(Items listed in a dataset)
..........
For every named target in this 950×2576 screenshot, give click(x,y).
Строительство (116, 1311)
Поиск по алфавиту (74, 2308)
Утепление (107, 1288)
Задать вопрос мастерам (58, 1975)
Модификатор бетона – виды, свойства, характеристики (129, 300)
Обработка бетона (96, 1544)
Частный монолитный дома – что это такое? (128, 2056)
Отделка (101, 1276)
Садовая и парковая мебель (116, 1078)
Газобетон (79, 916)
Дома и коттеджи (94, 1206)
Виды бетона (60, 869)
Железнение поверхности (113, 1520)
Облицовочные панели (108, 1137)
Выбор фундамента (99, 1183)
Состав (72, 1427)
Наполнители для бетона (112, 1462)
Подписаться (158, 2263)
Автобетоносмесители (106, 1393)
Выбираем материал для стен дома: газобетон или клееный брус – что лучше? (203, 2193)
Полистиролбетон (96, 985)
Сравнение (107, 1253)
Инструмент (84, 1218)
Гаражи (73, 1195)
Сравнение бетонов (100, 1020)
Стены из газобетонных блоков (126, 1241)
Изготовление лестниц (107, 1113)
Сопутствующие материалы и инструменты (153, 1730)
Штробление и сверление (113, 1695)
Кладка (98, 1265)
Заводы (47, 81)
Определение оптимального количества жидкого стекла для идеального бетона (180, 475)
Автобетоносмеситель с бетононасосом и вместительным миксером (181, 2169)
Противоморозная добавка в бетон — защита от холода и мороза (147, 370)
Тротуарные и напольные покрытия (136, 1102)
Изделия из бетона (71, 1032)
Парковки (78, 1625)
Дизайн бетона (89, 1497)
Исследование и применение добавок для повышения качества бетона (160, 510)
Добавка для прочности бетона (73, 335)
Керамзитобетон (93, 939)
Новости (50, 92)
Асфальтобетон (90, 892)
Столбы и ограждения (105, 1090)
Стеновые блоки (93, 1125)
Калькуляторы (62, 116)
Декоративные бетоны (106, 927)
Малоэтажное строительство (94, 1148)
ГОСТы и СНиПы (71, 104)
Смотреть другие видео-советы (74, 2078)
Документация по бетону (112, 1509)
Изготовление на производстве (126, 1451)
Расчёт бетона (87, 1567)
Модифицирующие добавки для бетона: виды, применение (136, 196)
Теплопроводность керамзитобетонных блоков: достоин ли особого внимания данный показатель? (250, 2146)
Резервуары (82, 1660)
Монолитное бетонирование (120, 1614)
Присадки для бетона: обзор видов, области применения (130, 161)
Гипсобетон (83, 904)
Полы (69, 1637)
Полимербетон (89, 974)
..........
Try it: Would you repeat, exactly and with nothing added, every line from the line containing "Столбы и ограждения (105, 1090)" through the last line of the records above?

Solution:
Столбы и ограждения (105, 1090)
Стеновые блоки (93, 1125)
Калькуляторы (62, 116)
Декоративные бетоны (106, 927)
Малоэтажное строительство (94, 1148)
ГОСТы и СНиПы (71, 104)
Смотреть другие видео-советы (74, 2078)
Документация по бетону (112, 1509)
Изготовление на производстве (126, 1451)
Расчёт бетона (87, 1567)
Модифицирующие добавки для бетона: виды, применение (136, 196)
Теплопроводность керамзитобетонных блоков: достоин ли особого внимания данный показатель? (250, 2146)
Резервуары (82, 1660)
Монолитное бетонирование (120, 1614)
Присадки для бетона: обзор видов, области применения (130, 161)
Гипсобетон (83, 904)
Полы (69, 1637)
Полимербетон (89, 974)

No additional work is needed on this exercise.